The specter of recession and demand destruction in large energy-consuming parts of the world may also continue to dominate near-term energy market sentiment and push energy prices down. The fear is that stronger anti-inflation medicine from central banks (see the bond section) will not just squeeze demand but add to a still strong dollar that is battering commodities.

  • As economic growth slows, prices for key raw materials — from oil to copper and wheat — have cooled in recent weeks (-25% in euro), taking pressure off the cost of manufactured goods and food. It is getting cheaper to move those things around, as supply chains slowly recover from the pandemic (see the chart). After the worst price shock in decades, the speed at which relief arrives will vary, with Europe still struggling. But for the world, consumer-price inflation will fall in the first half of next year. That doesn’t mean an early return to the subdued inflation that much of the world enjoyed before the twin shocks of Covid-19 and the war in Ukraine or the end of monetary tightening. Rents and labor-intensive services are likely to keep getting more expensive, with job markets tight and wages on the rise. And there are broader forces at work, from slowing globalization to lackluster growth in the labor force, that may keep price pressures bubbling.

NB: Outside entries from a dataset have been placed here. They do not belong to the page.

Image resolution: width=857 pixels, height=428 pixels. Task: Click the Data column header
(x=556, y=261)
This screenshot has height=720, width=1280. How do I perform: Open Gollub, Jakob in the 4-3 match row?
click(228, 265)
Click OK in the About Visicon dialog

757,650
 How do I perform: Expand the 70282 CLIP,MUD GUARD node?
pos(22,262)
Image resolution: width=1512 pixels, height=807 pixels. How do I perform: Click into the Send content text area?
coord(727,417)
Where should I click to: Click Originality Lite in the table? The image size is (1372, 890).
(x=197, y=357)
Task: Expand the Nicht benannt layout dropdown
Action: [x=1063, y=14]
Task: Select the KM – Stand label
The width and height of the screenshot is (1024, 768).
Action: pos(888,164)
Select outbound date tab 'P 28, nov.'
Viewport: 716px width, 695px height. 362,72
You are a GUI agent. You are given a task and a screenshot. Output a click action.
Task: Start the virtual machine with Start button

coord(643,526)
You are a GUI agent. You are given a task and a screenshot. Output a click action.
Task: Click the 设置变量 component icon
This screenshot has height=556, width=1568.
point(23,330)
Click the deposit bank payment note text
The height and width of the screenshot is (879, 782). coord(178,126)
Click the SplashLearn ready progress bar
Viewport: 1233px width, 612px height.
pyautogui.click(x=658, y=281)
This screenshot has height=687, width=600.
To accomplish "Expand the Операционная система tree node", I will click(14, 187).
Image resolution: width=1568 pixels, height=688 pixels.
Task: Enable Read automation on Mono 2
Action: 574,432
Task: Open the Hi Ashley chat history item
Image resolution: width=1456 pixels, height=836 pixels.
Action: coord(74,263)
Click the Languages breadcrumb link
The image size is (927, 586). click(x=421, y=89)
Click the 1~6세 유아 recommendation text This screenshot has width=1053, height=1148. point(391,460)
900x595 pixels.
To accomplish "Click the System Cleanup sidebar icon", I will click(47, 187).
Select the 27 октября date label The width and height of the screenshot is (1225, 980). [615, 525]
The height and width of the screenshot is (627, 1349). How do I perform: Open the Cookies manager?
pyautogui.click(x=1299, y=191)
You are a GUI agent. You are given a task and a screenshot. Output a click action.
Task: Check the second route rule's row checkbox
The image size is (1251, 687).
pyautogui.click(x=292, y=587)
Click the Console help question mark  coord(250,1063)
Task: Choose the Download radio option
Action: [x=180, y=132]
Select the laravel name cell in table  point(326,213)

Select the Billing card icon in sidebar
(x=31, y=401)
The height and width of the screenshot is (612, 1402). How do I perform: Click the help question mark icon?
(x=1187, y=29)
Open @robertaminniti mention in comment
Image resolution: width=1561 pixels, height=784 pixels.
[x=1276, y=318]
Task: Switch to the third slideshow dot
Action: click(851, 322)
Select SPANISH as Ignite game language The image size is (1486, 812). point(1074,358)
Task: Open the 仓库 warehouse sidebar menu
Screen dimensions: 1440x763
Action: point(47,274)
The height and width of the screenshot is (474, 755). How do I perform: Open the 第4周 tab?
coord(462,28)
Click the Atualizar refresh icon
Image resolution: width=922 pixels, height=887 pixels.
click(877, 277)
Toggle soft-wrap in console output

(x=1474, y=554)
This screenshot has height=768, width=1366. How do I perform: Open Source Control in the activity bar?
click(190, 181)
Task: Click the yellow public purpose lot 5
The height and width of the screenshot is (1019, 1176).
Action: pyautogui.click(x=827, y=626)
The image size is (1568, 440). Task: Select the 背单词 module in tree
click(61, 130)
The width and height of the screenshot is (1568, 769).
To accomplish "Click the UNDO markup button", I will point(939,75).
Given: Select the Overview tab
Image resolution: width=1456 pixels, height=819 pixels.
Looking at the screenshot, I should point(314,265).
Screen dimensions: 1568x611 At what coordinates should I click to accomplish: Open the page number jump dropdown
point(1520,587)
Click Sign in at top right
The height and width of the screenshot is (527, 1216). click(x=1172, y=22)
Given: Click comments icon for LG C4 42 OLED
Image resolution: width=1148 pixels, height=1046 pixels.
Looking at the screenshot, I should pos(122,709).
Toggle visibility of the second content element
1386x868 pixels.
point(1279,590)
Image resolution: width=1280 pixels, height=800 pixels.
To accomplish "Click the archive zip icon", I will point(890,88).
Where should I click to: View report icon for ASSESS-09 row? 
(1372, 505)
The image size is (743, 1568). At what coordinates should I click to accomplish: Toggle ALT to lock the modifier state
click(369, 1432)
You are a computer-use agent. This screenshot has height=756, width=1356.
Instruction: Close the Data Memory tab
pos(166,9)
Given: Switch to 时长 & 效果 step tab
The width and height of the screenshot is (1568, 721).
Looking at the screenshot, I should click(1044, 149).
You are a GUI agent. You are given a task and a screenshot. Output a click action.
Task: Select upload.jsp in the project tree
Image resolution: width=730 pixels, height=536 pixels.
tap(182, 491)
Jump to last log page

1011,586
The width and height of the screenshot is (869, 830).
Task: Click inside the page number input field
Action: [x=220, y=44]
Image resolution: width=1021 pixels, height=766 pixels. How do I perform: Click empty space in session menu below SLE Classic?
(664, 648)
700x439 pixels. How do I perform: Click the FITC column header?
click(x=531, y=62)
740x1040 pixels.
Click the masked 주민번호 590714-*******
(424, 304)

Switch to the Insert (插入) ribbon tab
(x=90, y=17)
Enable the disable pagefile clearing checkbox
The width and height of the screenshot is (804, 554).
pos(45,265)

  • Nevertheless, the recent shift in the commodities markets is consistent with what has been seen since the early 1940s: commodities are the one major asset class that reliably outperforms when inflation is high. But the caveat is once inflation begins falling from its peak the return for the asset class has tended to be zero.
  • Furthermore, China’s sudden lifting of virus restrictions during winter may also pose downside risks for energy/commodities demand. While the relaxation of Covid-19 restrictions caused an initial rise in mobility – we saw a sharp recovery in the world’s biggest domestic air-travel market –, the recovery may not be sustainable. Demand destruction may follow if infections spike (see the chart) and the medical system becomes overwhelmed. The country is bracing for more turmoil in coming weeks and months, with economy facing possible labor shortages and factory disruptions.

That is why we decide to tactically take some profit on commodities by reducing from overweight to neutral our exposure on Energy even if the energy crisis is probably far from over. While European gas prices are at the lowest level since 2021, they are still three-times higher than the 10-year average through 2020. While European Russia’s deep supply cuts continue to be a concern as replacing the huge volumes is difficult. Daily flows to the European Union are down around 80% compared with this time last year, and there is a real risk the remaining shipments will be halted. That’s a reason government are still urging citizens to keep conserving energy. The weather could also change quickly. And we are also aware that the decoupling of global energy prices and investment in production has been accentuated this year (see the chart), which could mean a tighter market is in store when demand eventually recovers. A rebound in China’s economy could stoke competition, with supplies tight until more capacity becomes available in 2025. Oil prices rebounded by 47% (in euro) in 2022, while capital expenditure in the oil industry only grew by 6%. The last time oil prices neared those seen in 2022, oil investment stood at $736 billion, almost two-thirds higher than current levels. As the energy transition takes center stage and the world moves away from fossil fuels, the energy investment malaise may carry on into the next few years.